Los valores de pH para este tipo de pieza se consideran óptimos cuando están situados entre 5,5 y 6,0. Cuando el pH se encuentra fuera de este intervalo, con gran probabilidad no se conseguirán ni calidad organoléptica, ni control microbiológico adecuado.

Figura 5. Tipos de carne de jamón en crudo

Los jamones DFD tienen mala textura, el aspecto de la carne es de poco curada, pastosa, con una elevada adhesividad, que impide un corte o “loncheado” adecuado, el aspecto del corte es brillante y las piezas suelen estar arrugadas en su superficie. Figura 6. Las rugosidades de estas piezas les proporcionan una mayor superficie de deshidratación, que se ve compensada por la disminución de la velocidad de deshidratación frente a las normales.

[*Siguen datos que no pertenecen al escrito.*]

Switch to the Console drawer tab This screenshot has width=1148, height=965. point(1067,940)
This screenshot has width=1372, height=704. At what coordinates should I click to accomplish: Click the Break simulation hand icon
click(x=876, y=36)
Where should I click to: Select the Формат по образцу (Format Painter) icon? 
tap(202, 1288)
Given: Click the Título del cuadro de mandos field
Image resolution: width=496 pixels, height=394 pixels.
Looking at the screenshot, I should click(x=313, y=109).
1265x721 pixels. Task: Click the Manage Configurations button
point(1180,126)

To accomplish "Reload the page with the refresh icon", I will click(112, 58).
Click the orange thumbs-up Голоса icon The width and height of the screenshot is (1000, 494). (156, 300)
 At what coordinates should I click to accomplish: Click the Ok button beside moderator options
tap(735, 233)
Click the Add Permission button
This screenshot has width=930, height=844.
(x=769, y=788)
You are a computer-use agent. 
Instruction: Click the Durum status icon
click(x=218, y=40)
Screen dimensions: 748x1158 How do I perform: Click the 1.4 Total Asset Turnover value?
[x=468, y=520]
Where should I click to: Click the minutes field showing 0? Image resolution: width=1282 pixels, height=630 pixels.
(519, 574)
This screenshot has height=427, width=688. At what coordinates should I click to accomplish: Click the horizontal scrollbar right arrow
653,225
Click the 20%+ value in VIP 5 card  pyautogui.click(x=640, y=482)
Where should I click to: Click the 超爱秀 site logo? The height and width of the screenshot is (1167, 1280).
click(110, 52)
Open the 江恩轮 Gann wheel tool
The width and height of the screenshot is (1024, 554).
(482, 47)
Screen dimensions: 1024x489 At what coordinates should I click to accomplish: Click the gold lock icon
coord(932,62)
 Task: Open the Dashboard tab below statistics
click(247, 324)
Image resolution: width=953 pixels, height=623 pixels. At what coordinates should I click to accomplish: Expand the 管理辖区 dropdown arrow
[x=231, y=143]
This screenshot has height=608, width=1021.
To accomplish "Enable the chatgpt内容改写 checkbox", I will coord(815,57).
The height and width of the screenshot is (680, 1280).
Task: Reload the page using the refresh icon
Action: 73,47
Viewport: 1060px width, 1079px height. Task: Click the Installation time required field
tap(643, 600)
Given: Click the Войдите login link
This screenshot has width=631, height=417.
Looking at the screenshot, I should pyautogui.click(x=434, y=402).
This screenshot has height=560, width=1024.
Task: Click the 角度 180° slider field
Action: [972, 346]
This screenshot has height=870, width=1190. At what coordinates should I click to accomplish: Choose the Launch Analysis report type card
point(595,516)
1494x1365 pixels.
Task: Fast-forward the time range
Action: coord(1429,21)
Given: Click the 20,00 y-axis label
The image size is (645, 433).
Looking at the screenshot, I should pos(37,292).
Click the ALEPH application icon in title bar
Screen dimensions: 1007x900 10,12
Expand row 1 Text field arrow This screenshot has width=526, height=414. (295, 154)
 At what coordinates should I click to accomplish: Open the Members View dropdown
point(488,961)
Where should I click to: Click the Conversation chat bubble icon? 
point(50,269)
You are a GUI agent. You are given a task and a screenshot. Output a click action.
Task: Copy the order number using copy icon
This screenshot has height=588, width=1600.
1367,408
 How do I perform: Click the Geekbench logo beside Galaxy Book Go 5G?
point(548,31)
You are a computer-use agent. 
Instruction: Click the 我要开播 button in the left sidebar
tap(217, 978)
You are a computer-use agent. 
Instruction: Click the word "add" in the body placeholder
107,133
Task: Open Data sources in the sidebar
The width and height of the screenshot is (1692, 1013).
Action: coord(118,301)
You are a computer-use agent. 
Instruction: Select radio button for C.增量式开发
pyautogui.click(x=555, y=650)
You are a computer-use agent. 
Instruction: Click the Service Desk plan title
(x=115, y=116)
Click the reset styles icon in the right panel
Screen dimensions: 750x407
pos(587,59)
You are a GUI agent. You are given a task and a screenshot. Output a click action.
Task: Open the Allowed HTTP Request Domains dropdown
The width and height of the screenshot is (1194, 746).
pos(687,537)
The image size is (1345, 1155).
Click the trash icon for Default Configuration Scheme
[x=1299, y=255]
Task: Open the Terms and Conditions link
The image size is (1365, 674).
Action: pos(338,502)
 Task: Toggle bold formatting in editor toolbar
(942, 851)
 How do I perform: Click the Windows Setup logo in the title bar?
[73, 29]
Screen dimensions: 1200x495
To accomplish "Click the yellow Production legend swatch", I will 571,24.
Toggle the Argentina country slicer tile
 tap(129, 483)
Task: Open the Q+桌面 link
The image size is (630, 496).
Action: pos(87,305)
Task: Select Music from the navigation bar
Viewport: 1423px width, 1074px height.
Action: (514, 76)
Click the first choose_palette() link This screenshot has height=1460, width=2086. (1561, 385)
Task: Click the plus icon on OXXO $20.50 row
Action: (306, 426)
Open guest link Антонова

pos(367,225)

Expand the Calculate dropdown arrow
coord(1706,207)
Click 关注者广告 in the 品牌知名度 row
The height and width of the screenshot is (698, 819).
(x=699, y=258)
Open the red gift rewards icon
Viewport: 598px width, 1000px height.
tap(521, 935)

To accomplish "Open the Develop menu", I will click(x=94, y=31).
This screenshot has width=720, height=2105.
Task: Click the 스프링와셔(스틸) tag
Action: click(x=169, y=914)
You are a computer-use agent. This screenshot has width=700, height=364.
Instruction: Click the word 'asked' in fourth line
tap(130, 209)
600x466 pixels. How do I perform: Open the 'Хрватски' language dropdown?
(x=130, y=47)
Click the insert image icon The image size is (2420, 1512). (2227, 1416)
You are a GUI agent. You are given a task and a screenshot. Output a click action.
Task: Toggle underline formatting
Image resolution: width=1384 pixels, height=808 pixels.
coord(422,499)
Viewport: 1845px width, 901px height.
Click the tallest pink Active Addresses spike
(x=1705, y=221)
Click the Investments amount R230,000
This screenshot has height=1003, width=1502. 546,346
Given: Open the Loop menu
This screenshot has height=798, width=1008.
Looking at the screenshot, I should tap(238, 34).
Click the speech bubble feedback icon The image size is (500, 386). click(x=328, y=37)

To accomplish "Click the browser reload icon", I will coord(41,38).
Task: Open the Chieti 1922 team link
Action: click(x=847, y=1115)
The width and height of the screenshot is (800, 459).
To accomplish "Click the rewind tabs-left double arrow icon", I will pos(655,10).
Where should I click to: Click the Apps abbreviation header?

Figura 6. Jamón con textura pastosa.

Cómo evitar carnes PSE y DFD.

Los animales deben llegar a matadero con reservas altas de glucógeno y bajos niveles de ácido láctico muscular. Las reservas de glucógeno dependen en parte de la raza del animal, del sexo y la edad, pero se ven ampliamente influenciados por factores modificables tales como:

  • Ejercicio físico. Los animales que practican ejercicio físico y se mueven por el campo tienen reservas más altas de glucógeno que los que están estabulados y son alimentados de cebo controlado.
  • El estrés. La sed, fatiga, peleas, hambre (más de 12 horas sin comer) influye sobre el contenido de glucógeno muscular.
  • El transporte se debe llevar con mecanismos de seguridad o contención, higiene, ventilación adecuada, periodos de descanso, abrevar, evitar cambios bruscos de temperatura, el tiempo de carga y descarga debe ser lento, no utilizar picana, látigos ni dar golpes a los animales.

Por otra parte, tanto el glucógeno como el ácido láctico se modifican por las condiciones en el matadero antes del sacrificio (temperaturas extremas, ruidos, tiempos de espera, mezclas,…) y durante el mismo (noqueo, sangrado, electro estimulación).

Si queremos conseguir una carne de buena calidad es fundamental conseguir un óptimo bienestar animal.

La carne para que tenga una calidad sensorial e higiénico sanitaria optimas requiere de la implicación de toda la cadena productiva, que empieza por los ganaderos, continua en los mataderos, salas de despiece, distribuidores para finalizar en las carnicerías, y en cada eslabón de esta cadena se tiene que realizar el manejo adecuado de este delicado producto.